Nature has been the muse of photographers since the medium began. The changing of seasons, flowers blooming and butterflies migrating are captured in countless camera rolls and photo albums across the world.

These images are the key for researchers at the Florida Museum of Natural History, who have utilized the University of Florida’s HiPerGator supercomputer to transform this global gallery into an expansive database that help researchers more rapidly and effectively predict and mitigate the effects of climate change. 

Ella and Josie Grace taken in their backyard to illustrate the Backyard Biodiversity Bonanza happening as part of the Virtual Earth Day celebrations to demonstrate the iNaturalist app that helps users identify plants and animals while also contributing to data collection.

Rob Guralnick, the museum’s curator of biodiversity informatics, and his team focus on phenology, the study of the seasonal timing of natural events. For this project, they are partnered with iNaturalist, an app that helps users identify plants and animals while also contributing to data collection. 

“We’ve really never had real-time data available on phenology,” Guralnick said. “But we’re starting to get those data at a density where we can make predictions and forecasts about phenology into the future using these rich data sources.”

Through the app, users have uploaded 100 million plant photographs, including from places where researchers have gaps in knowledge, Guralnick said. By analyzing these images with HiPerGator, these researchers are creating a leading-edge model to extract and annotate phenology information from millions of images — something it would take his team countless hours to achieve manually. They are also creating an application that houses this trustworthy data that can be interoperable and explorable by anyone.

The image storage alone for this kind of system is complex, which makes HiPerGator integral to the project. The supercomputer can automate the downloading, annotation and integration into a knowledge system that can be accessed by researchers, policymakers and the public. 

“We have all these amazing photographs from Ukraine, all these amazing photographs from Siberia, areas where I have no idea how phenology works there, and no one’s ever had data, ever for these regions. All of a sudden, they’re available. It’s incredible, right?” he said. “It’s like a kid in a candy store.” 

Analyzing countless museum specimens in moments

Arthur Porto, the museum’s curator of artificial intelligence, said his work at the museum focuses on developing and implementing machine learning and computer vision tools. His lab’s research is focused on creating methods that can query image data to extract and process information quickly. 

These extractions use models made with the HiPerGator. He is working to create a foundational model for biodiversity, which will use the museum’s digital collections.

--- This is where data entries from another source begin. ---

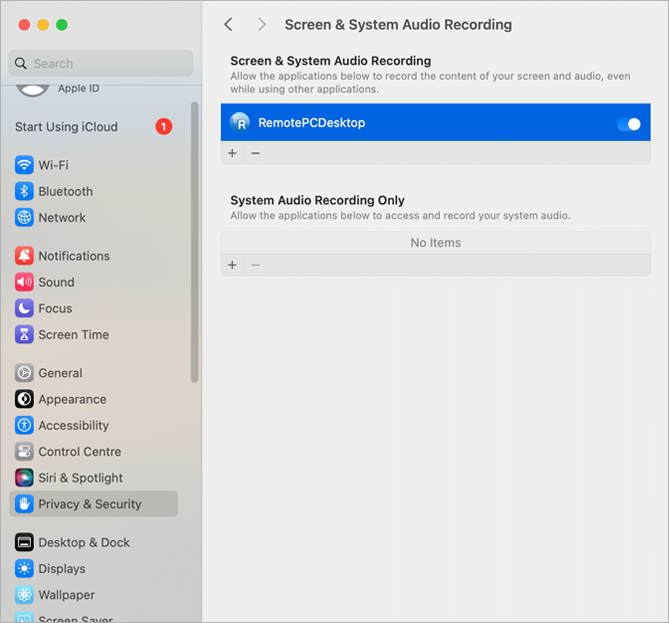Go forward with the right chevron

(x=262, y=24)
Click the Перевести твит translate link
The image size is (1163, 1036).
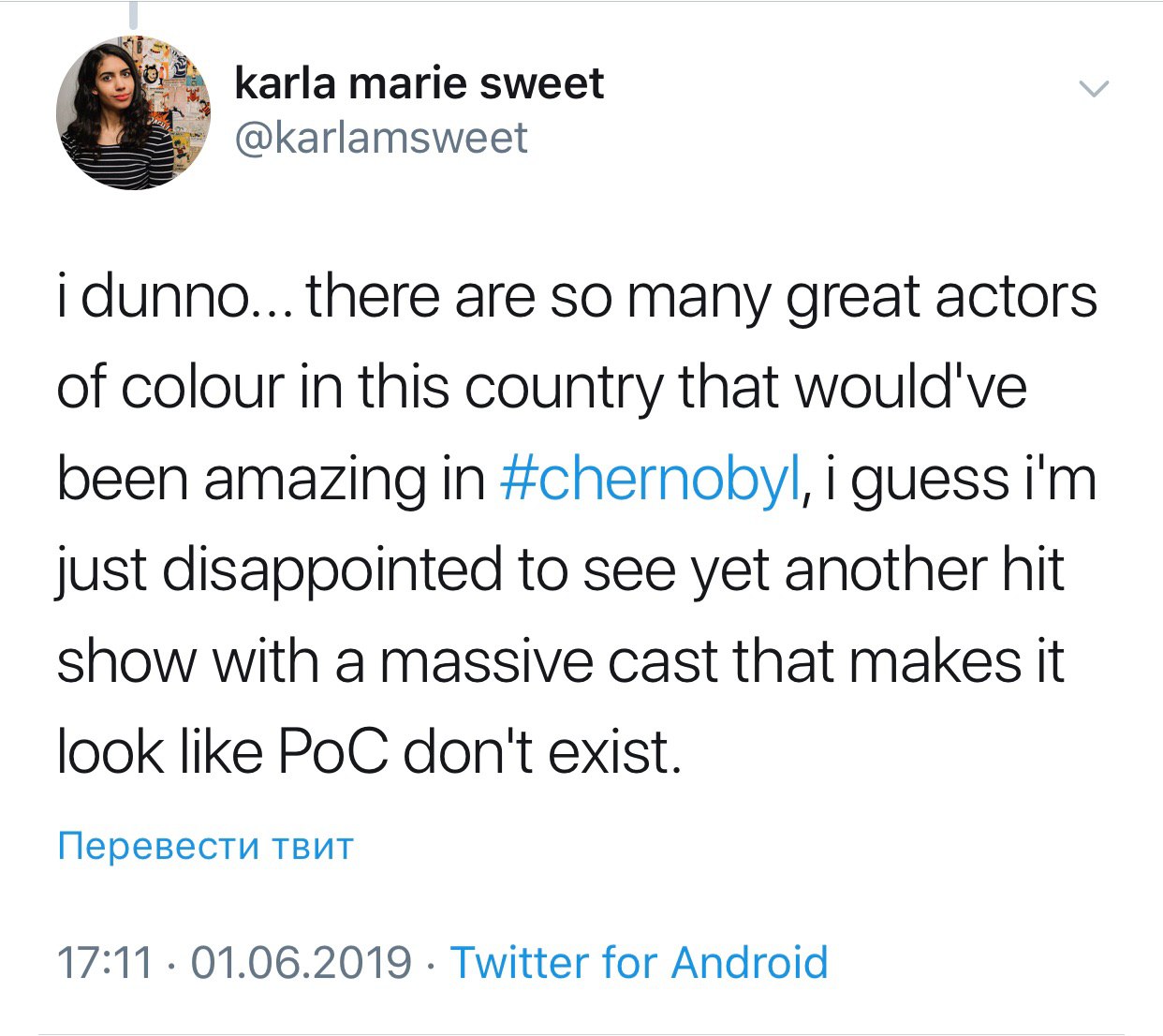pyautogui.click(x=205, y=845)
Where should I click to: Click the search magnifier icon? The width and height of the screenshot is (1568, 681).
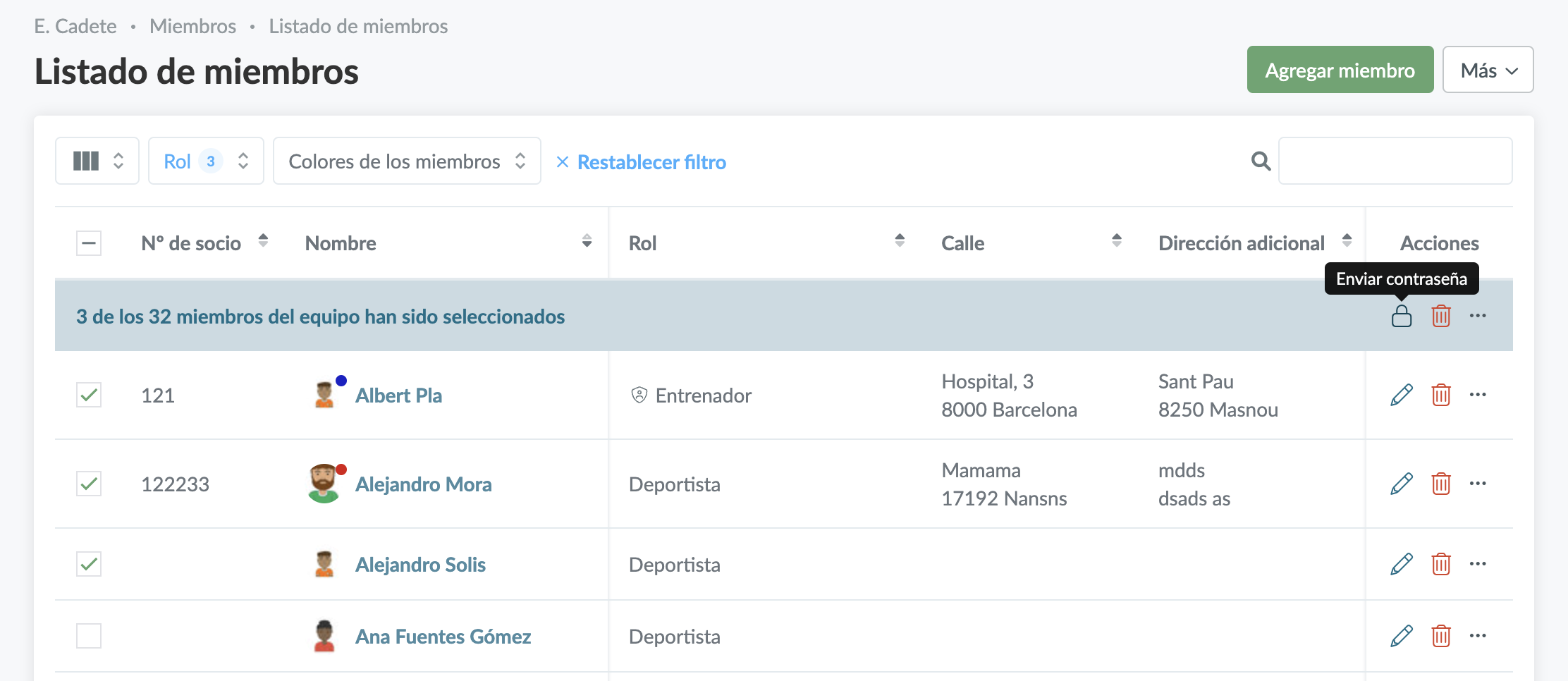click(1261, 161)
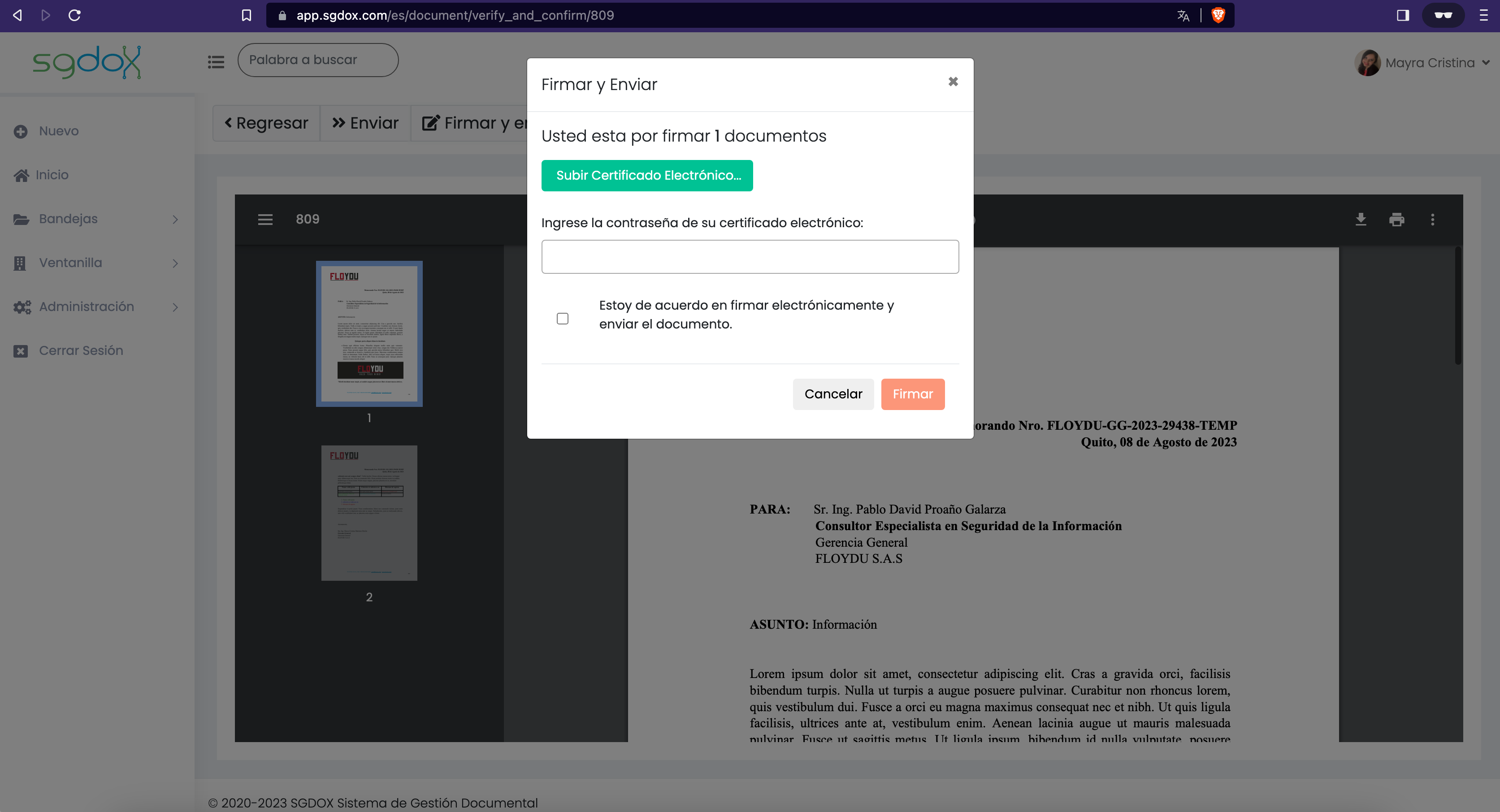The image size is (1500, 812).
Task: Print the PDF document
Action: tap(1396, 220)
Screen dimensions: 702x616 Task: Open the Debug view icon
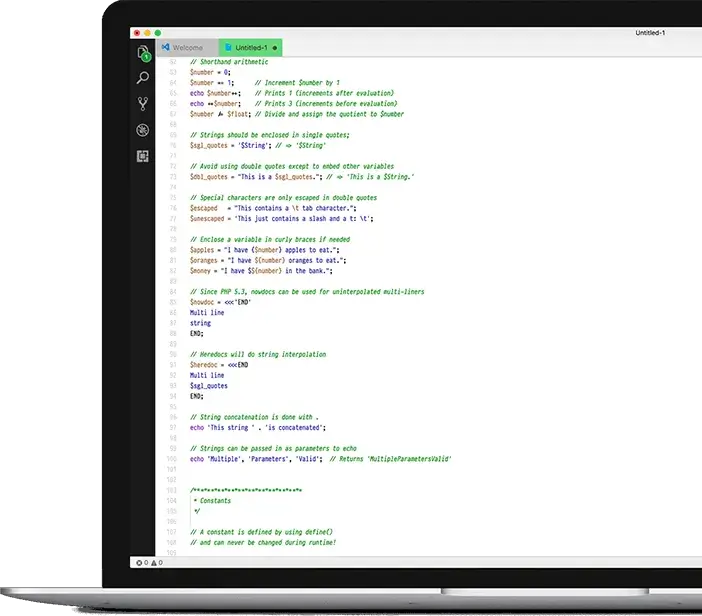pyautogui.click(x=143, y=130)
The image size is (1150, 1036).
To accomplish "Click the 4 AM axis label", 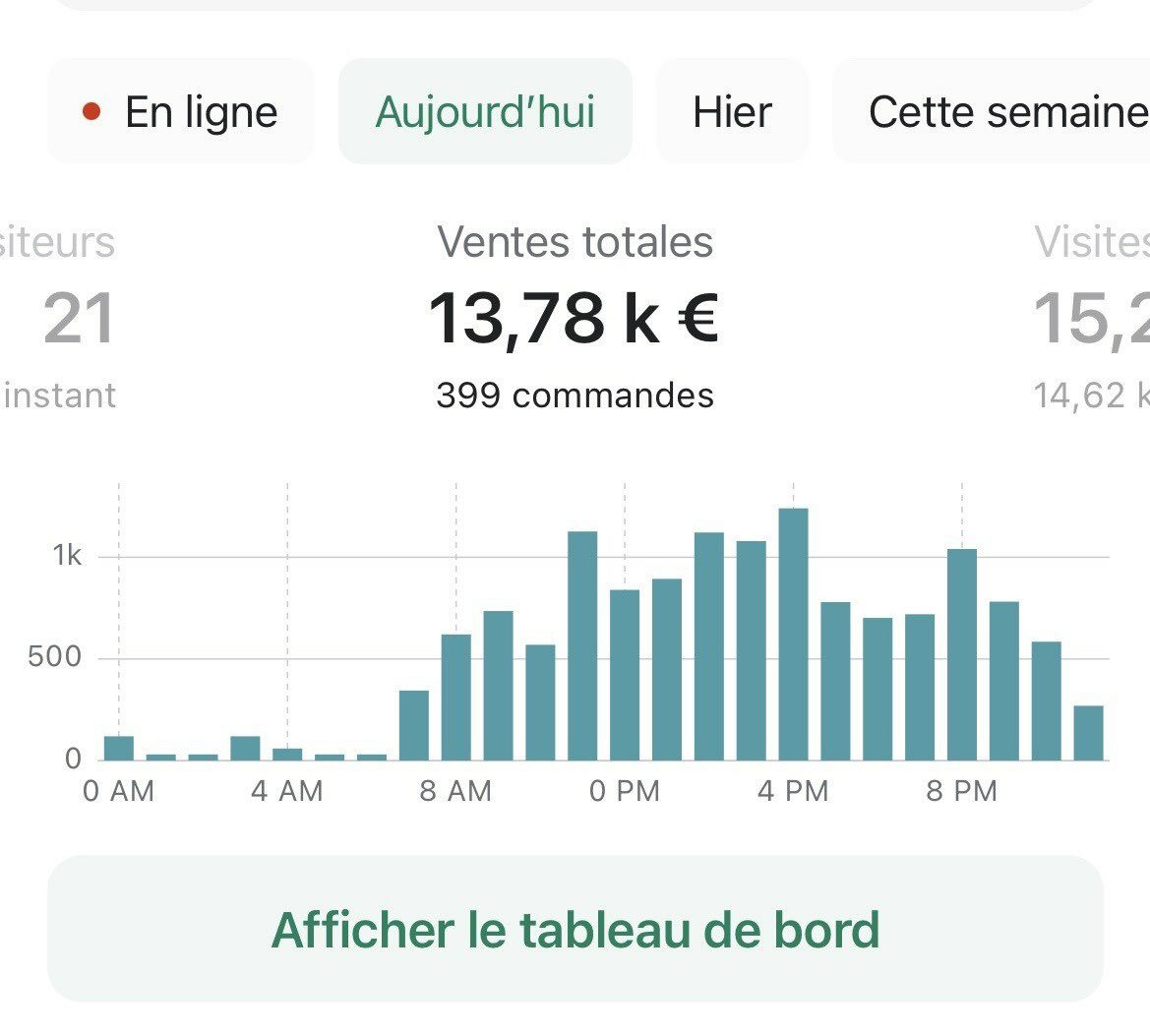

The museum has more than 30 million images of specimens from natural history museums all over the globe that are part of Integrated Digitized Biocollections, or iDigBio, which is similar to iNaturalist but more for museum specimen-based research. 

Porto has been working on a project called Biocosmos, which would use those images to train a machine-learning model capable of doing species classifications, connecting image data with text and more. 

This work would allow someone to ask a seemingly simple question, such as, “What butterflies have iridescent wings?” and retrieve the information immediately. But that kind of question would normally be an almost impossible task to do by hand because a scientist would have to visit multiple collections, and view and record an exorbitant number of specimens. 

Butterflies, McGuire, McGuire Center for Lepidoptera and Biodiversity, White Ringed Atlas (Epiphora mythimnia), butterfly, exhibits, permanent exhibits

“Biology has always relied on collecting information from the natural world to answer the questions that we need,” Porto said. “But oftentimes, that kind of collection is the main bottleneck for the kind of research that we do.” 

This work is only possible with the use of a supercomputer like HiPerGator, Porto said. Without it, the project would require clusters of GPUs that cost thousands of dollars each, vastly beyond what personal computer can do.  “For anyone who wants to be at the cutting edge, anyone who wants to be able to train these large models and be able to do research at that interface, you need something like a HiPerGator,” he said. “Without it, you’re basically not competitive.”